Their findings are reported online in Nature Structural and Molecular Biology.
Telomeres are the natural ends of chromosomes, consisting of specialized DNA-and-protein structures that protect chromosome ends and ensure faithful duplication of chromosomes in actively dividing cells. An essential player in telomere maintenance is an enzyme complex called telomerase. Without telomerase, telomeres become progressively shorter each time the cell divides.
If telomeres become too short, chromosome ends will be recognized as broken, prompting DNA-damage checkpoint proteins to halt cell division and DNA repair proteins to fuse or rearrange the chromosome ends. Telomere dysfunction has been linked to tumor formation and premature aging in humans.
The UIC study, led by Toru Nakamura, associate professor of biochemistry and molecular genetics, focused on understanding how two DNA-damage checkpoint enzymes called ATM and ATR contribute to the regulation of telomerase.
"Our current study found that ATM and ATR help to switch on the telomere complex by chemically modifying a specific target protein bound to telomeric DNA, which then attracts telomerase, much like honey bees are attracted if flowers open and show bright colors," Nakamura said.

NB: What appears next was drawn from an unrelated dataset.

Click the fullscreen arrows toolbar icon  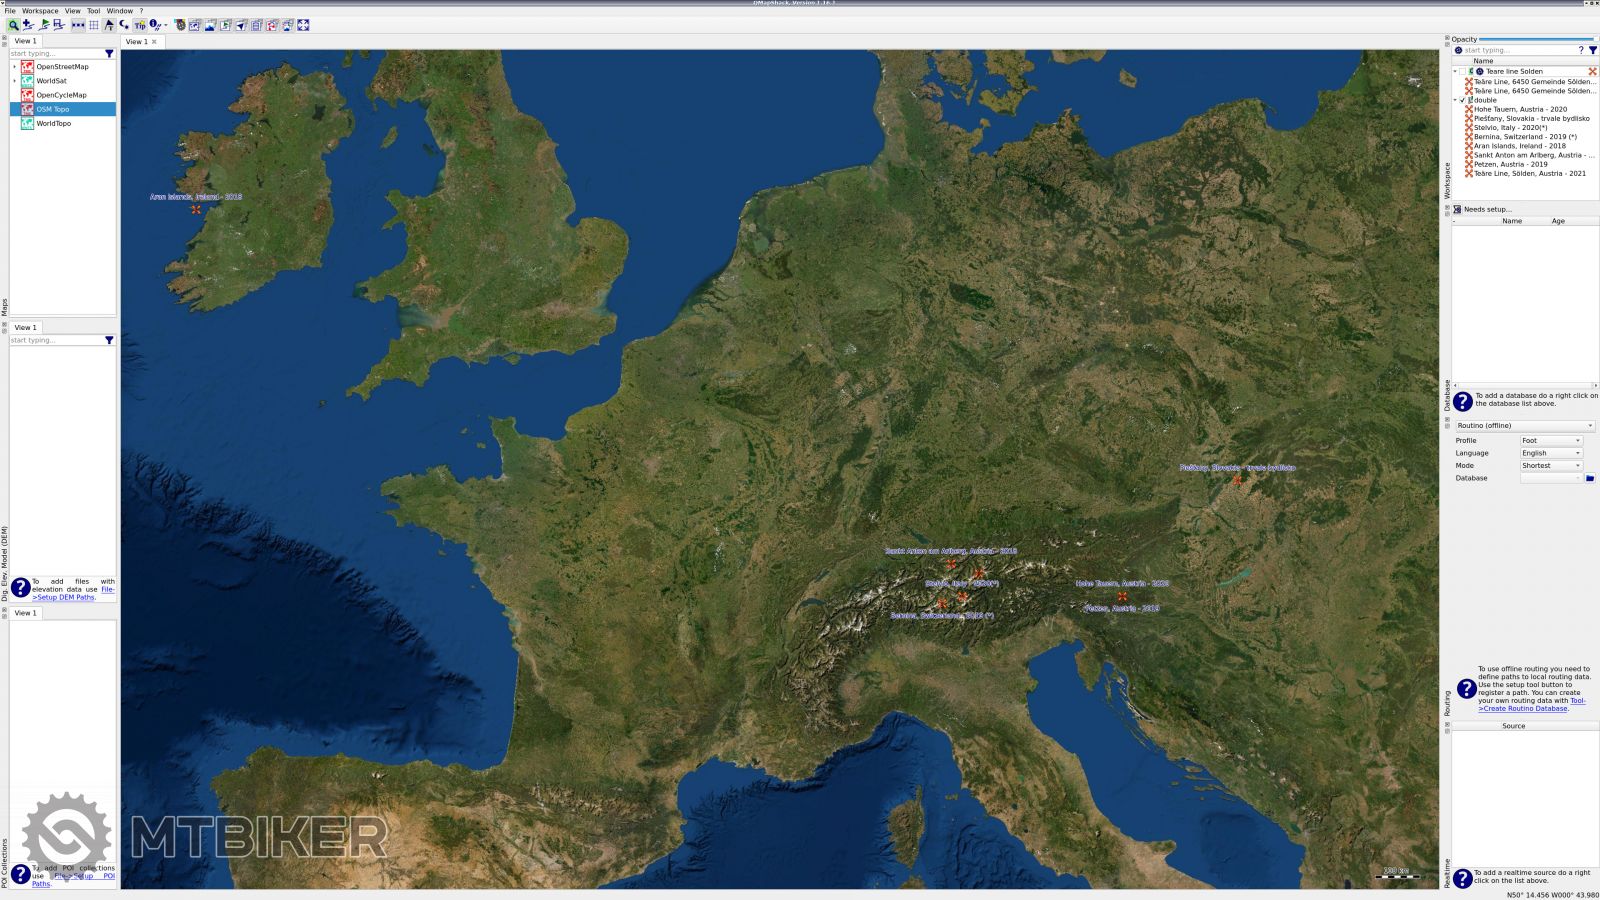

The study was done in fission yeast cells, a model organism that utilizes very similar protein complexes as human cells do to maintain telomeres. Previous discoveries in fission yeast have provided key information that helped identify several key factors required in maintenance of human telomeres.

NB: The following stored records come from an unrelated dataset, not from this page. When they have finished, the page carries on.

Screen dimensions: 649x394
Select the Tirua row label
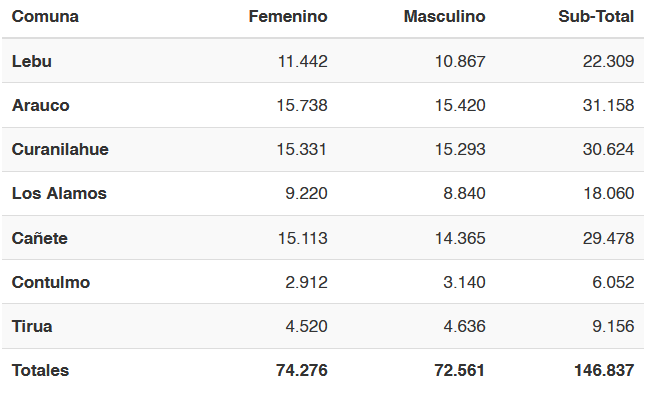click(x=32, y=326)
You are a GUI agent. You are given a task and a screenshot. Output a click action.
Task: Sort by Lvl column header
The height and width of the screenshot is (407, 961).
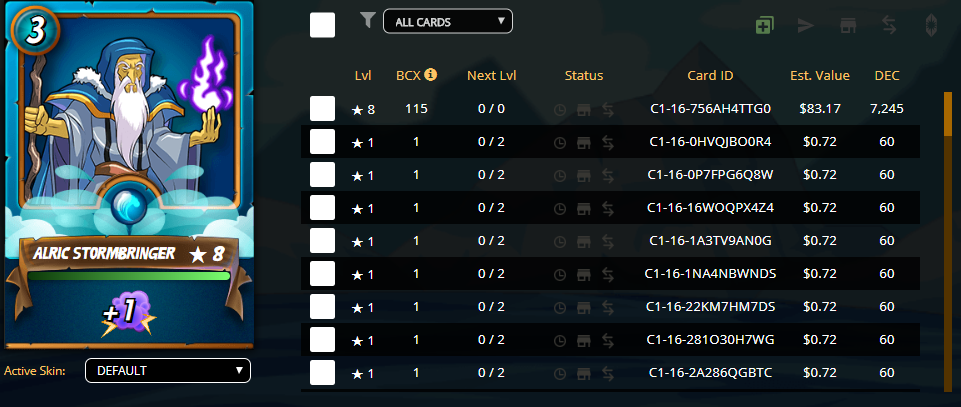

Nakamura thinks that a similar ATM/ATR-dependent molecular switch may exist in human cells to regulate telomere maintenance. However, certain details of the protective complex regulation may be different, he noted.
Because deregulation of telomere maintenance mechanisms is a key event in tumor formation, understanding how cellular components collaborate to generate functional telomeres may be important to finding ways to prevent cancer, Nakamura said.
The study was supported by grants from the National Institutes of Health and the Federal Work Study Program. Bettina Moser, UIC research assistant professor in biochemistry and molecular genetics, was first author of the study. Graduate student Ya-Ting Chang and undergraduate student Jorgena Kosti also contributed to the study.